Good Enough to Stop Explaining Itself

A curated selection from the Gazette — a Paris market, a Danish farm, a Belgian restaurant, two kitchen tools, and a novel about appetite.

Good Enough to Stop Explaining Itself

There is a type of market that has decided, at some point, that it is not performing. The vendors shout. The produce is stacked directly on the crate. There is a woman in an apron arguing about the price of leeks next to a young man buying celeriac. It is uncurated. It is not a show put on for tourists; it is a living, breathing neighbourhood that has looked and smelled roughly the same for a hundred years. This is the Marché d'Aligre in Paris's 12th arrondissement. One of the oldest markets in the city, it survived the turbulent events of 1789 and 1871 and continues to sell cheap food as if the city around it hadn't changed one bit. Most of the current vendors are third- or fourth-generation stalls and even permits passed down from father to son. Inside the covered Beauvau hall, it is quiet, cool, and smells of truffle oil and aged goat cheese. Outside on the street, seasonal fruit and vegetables at a dollar or two a kilo. The market does not need your approval. It was here before you were born and it will be here when you leave.

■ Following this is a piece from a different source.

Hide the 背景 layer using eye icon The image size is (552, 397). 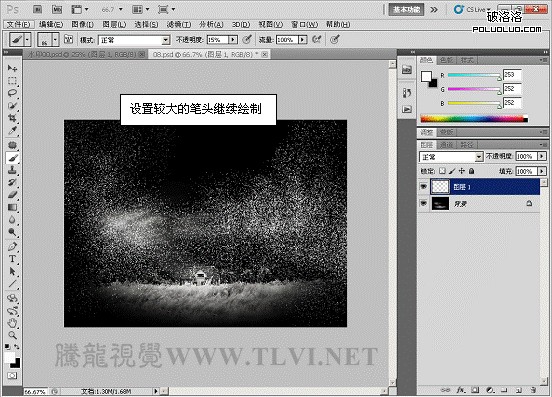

The produce Aligre cannot grow; someone in West Zealand is growing. Kiselgården in Ugerløse is a farm on 70 hectares of heavy clay soil, founded on biodynamic principles by Ejgil and Lis Rasmussen in 1985, now run by their son Ask and his partner Amy. They grow between 350 and 400 different products — carrots, potatoes, celeriac, spinach, fennel, lettuces, beans — and have deliberately chosen not to tie themselves to large wholesalers. Orders arrive from restaurants in the afternoon, the vegetables are packed in the evening, and the vegetables are delivered the next morning. Among those restaurants are Noma and Geranium. You have almost certainly eaten their produce on a plate at one of the world's best restaurants without knowing the farm's name. The farm has no interest in changing this. It has only wanted to grow good vegetables in a field. This turns out, in forty years, to be enough.

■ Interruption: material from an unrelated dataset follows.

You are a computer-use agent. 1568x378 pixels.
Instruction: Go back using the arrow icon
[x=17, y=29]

North of Ostend, on the Belgian coast, Willem Hiele cooks from a landscape that does not negotiate. The menu changes daily — it is this spontaneity and cooking in the moment that characterise the kitchen. He translates the harsh character of the sea and nature into dishes bearing his highly personal and delicate hallmark. His signature turbot is grilled over three types of wood and covered with burlap soaked in seawater — simultaneously grilled, smoked, steamed — and served simply, with a sauce made from the bones. No lactose-free option, no vegetarian menu, no menu without fish or seafood. The North Sea is not accommodating. Neither is Willem Hiele, with elegance.

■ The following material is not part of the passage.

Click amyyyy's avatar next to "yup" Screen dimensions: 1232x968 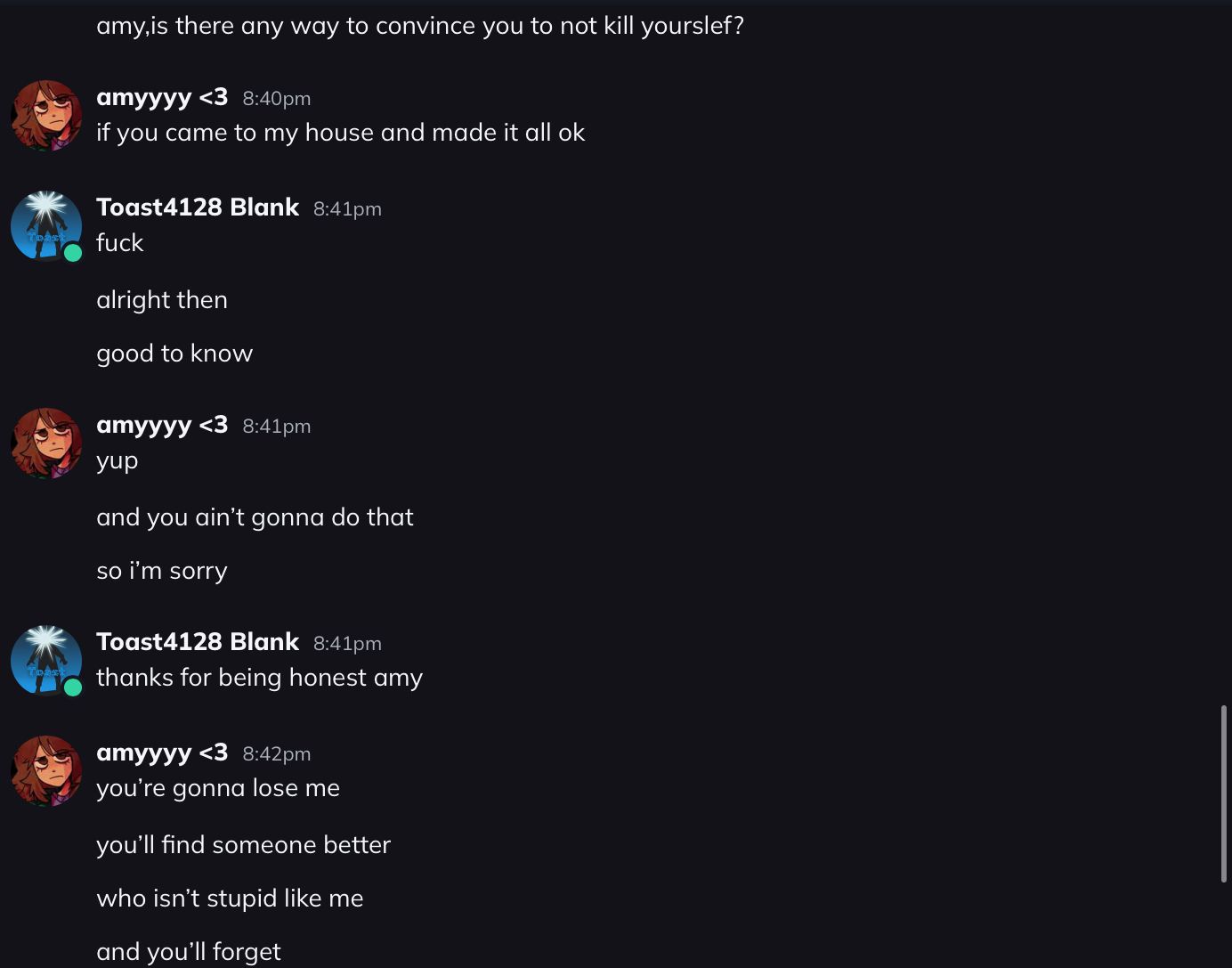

What the market, the farm, and the restaurant share is a refusal to accept the idea of quality. They are simply practising it, daily, without announcement. The same logic applies to what we bring home. The Aarke water purifier is a glass carafe with a refillable stainless-steel filter cartridge. No plastic disposables — just granules inside a reusable steel cartridge. It sits on the counter and does not demand attention. It makes your water, and therefore your coffee, taste better. The Benriner mandoline has been in professional kitchens since 1940. The stainless-steel blades are compressed, heat-treated, and hand-finished in Yamaguchi Prefecture — with quality comparable to that of knives. It looks like it was bought from a hardware fair. It costs roughly what you would spend on a starter at Willem Hiele. It will outlast everything else in the kitchen. And then there is salt. Sea salt production in Maldon dates back to Roman Britain. The large, visible flakes let you see exactly how much you're applying. You pinch them between your fingers, crumble them over what you've made, and the dish changes.

In Asako Yuzuki's Butter, journalist Rika Machida unlocks her subject — a convicted killer who refuses all press — by asking her for a recipe. The visits that follow are closer to a masterclass in food than journalistic research. Something is awakening in Rika's body with each meal she eats. The book understands, from its first page, that appetite is not decorative. It is structural. It is the thing underneath the rest. Eating gets sexy in this offbeat confidence tale. What Yuzuki grasps — and what this entire selection shares — is that the most serious engagement with food happens when no one is trying to make it beautiful. When the market vendor has been at his stall since five in the morning. When the farm delivers overnight without asking for credit. When the fish is whatever came in this morning. When the tool is beige plastic and has been working without complaint for a decade. When the book is, in the end, about what it means to want something without apology.

None of this is about restraint. It is about earning it.